It was the first execution in Tennessee since December 2009, when inmate Cecil Johnson received a lethal injection for the killings of three people during a 1980 convenience store robbery in Nashville. Since then, the state has endured legal challenges and difficulties finding execution drugs including its previous one, pentobarbital. The state says drug makers stopped selling that barbiturate for lethal injections.

On Monday, the state Supreme Court had refused to block Irick's execution, saying the lawsuit filed by inmates involving the execution drugs wasn't likely to succeed. That case is continuing in a state appeals court.

In a ruling late last month, Davidson County Chancellor Ellen Hobbs Lyle wrote that attorneys for 33 death row inmates, including Irick, didn't prove that there is a substantially less painful means to carry out an execution or that the drugs the state planned on using would cause the inmate to be tortured to death.

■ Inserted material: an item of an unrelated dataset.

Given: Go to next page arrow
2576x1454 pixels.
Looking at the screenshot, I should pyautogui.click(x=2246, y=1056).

Tennessee plans called for use of midazolam as a sedative, the muscle-relaxer vecuronium bromide and then potassium chloride to stop the heart. At question is whether midazolam is actually effective in rendering someone unconscious and unable to feel pain from the other two drugs. Federal public defender Kelley Henry said at trial that inmates were tortured to death, feeling like they were suffocating, drowning, and utterly confused.

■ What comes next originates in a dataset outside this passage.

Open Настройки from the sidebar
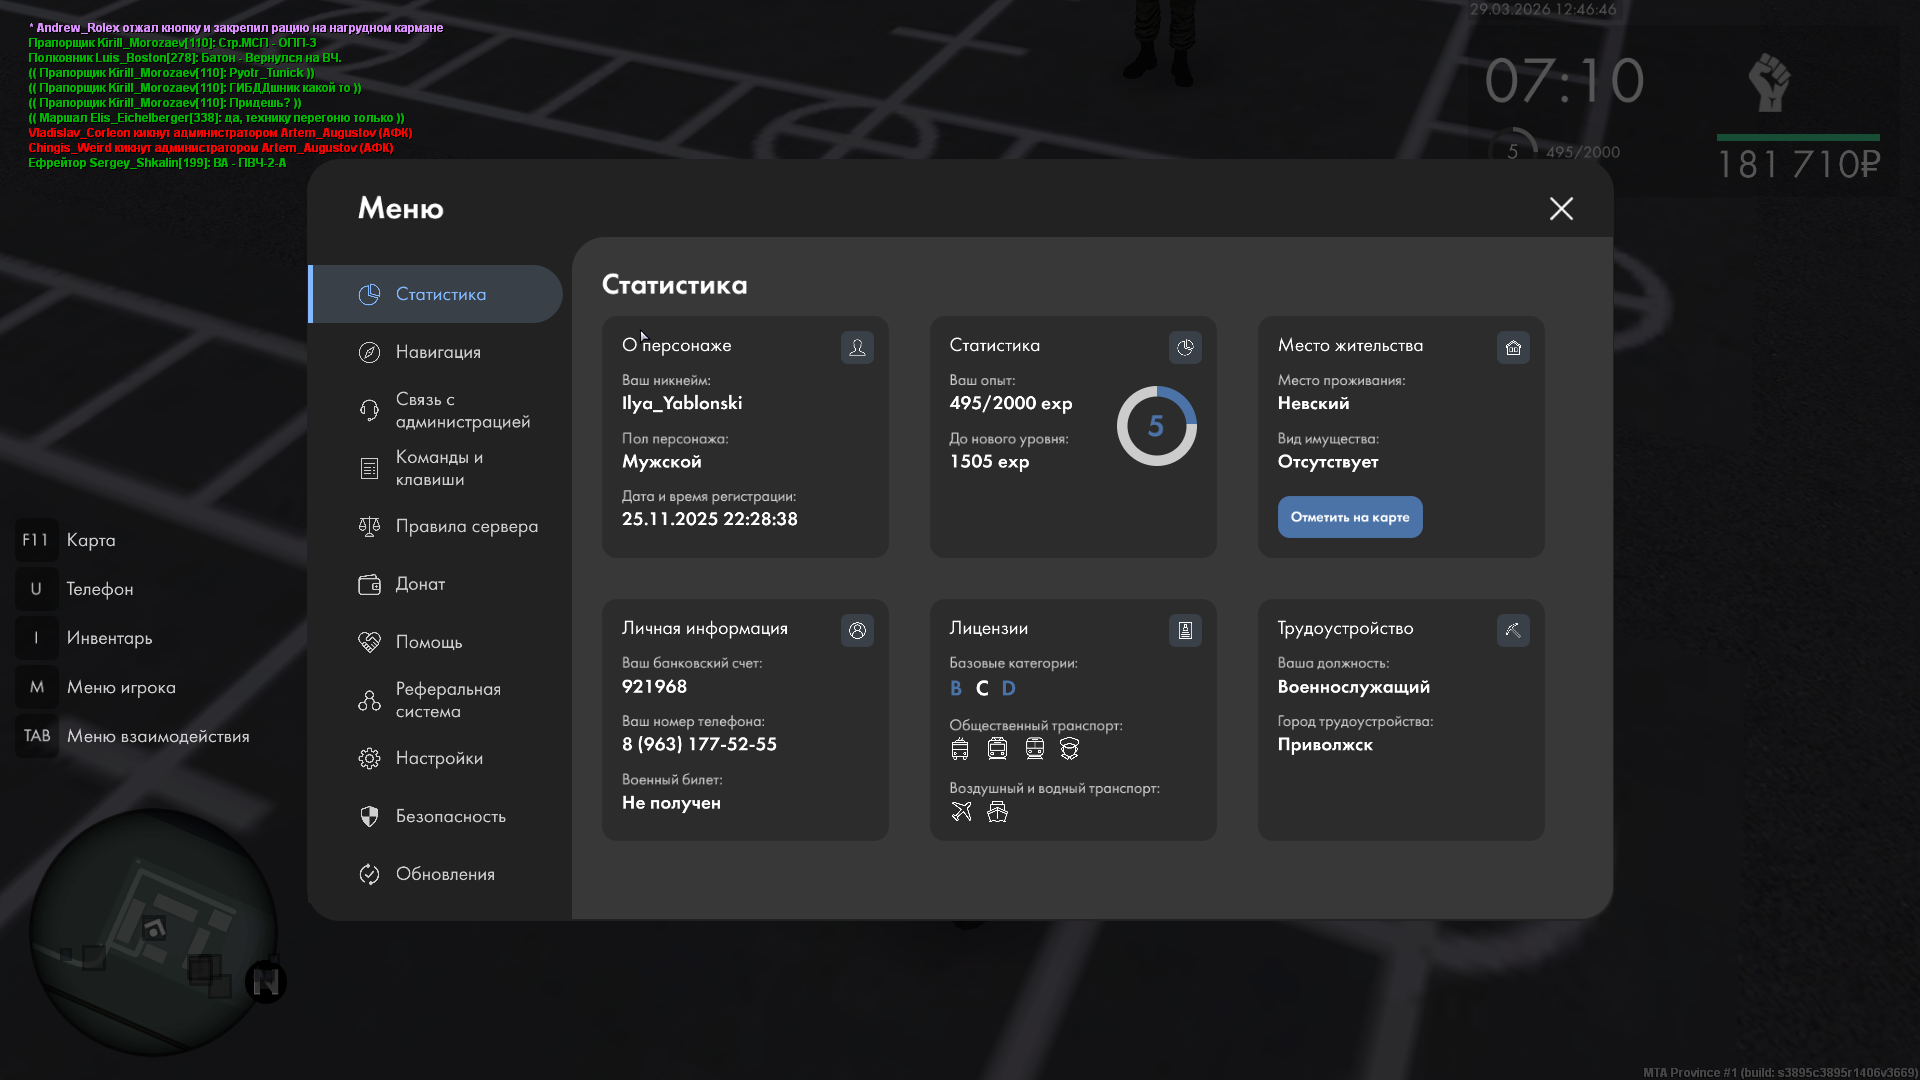Viewport: 1920px width, 1080px height. pos(438,758)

Attorneys for the state have said the U.S. Supreme Court has upheld the use of midazolam in a three-drug series.

In Nevada, the drug company Alvogen has sued to block use of midazolam in a stalled execution. Tennessee is one of 15 states siding with the state of Nevada against the company, though Tennessee is planning to use a version of the drug that is compounded, not directly purchased from a manufacturer.

Faith leaders and death penalty opponents led a protest rally Tuesday against Tennessee's execution plans for Irick. And last week, Pope Francis revealed new Catholic church teaching that deems the death penalty "inadmissible" under all circumstances.

Prior to the pope's emboldened stance against the death penalty, three Catholic bishops in Tennessee wrote Gov. Bill Haslam, telling him that "the death penalty contributes to the growing disrespect for human life."

Haslam declined on Monday to intervene in Irick's case.